On Fri, May 17, 2024 at 12:22 PM Richard Biener <rguenther@suse.de> wrote:
>
> On Fri, 17 May 2024, Manolis Tsamis wrote:
>
> > Hi Richard,
> >
> > While I was re-testing the latest version of this patch I noticed that
> > it FAILs an AArch64 test, gcc.target/aarch64/subsp.c.
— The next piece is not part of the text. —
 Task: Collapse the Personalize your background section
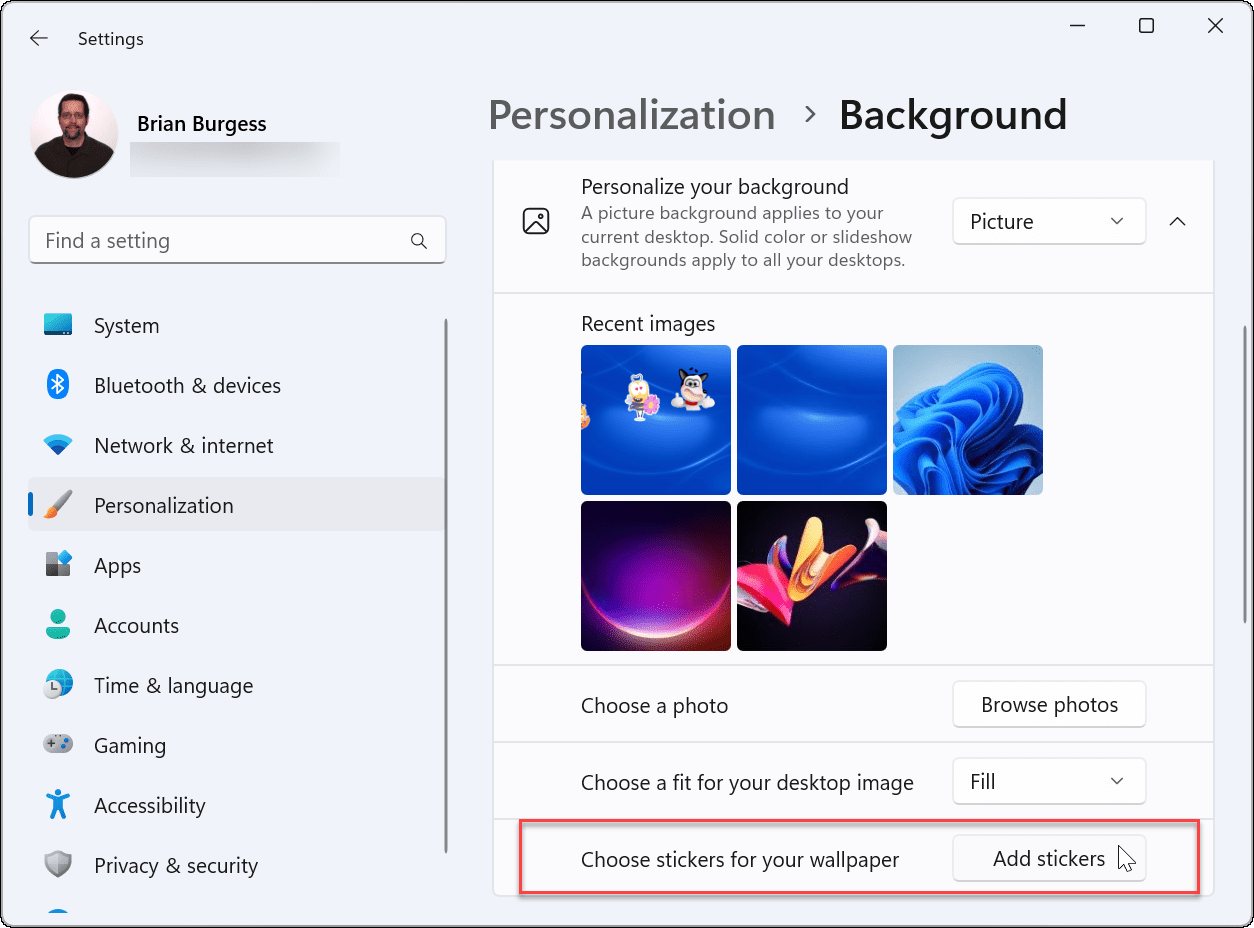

With the patch
> > we generate one instruction more:
> >
> >         sbfiz   x1, x1, 4, 32
> >         stp     x29, x30, [sp, -16]!
> >         add     x1, x1, 16
> >         mov     x29, sp
> >         sub     sp, sp, x1
> >         mov     x0, sp
> >         bl      foo
> >
> > Instead of:
> >
> >         stp     x29, x30, [sp, -16]!
> >         add     w1, w1, 1
> >         mov     x29, sp
> >         sub     sp, sp, w1, sxtw 4
> >         mov     x0, sp
> >         bl      foo
> >
> > I've looked at it but can't really find a way to solve the regression.
> > Any thoughts on this?
>
> Can you explain what goes wrong?  As I said rewriting parts of
> address calculation is tricky, there's always the chance that some
> cases regress (see your observation in comment#4 of the PR).
>

In this case the int -> sizetype cast ends up happening earlier. Instead of

  _7 = y_6(D) + 1;
  _1 = (sizetype) _7;
  _2 = _1 * 16;

We get

  _13 = (sizetype) y_6(D);
  _15 = _13 + 1;
  _2 = _15 * 16;

and then in RTL we have

x1 = ((sizetype) x1) << 4
sp = sp - (x1 + 16)

instead of

x1 = x1 + 1
sp = sp - ((sizetype) x1) << 4

which doesn't form sub sp, sp, w1, sxtw 4.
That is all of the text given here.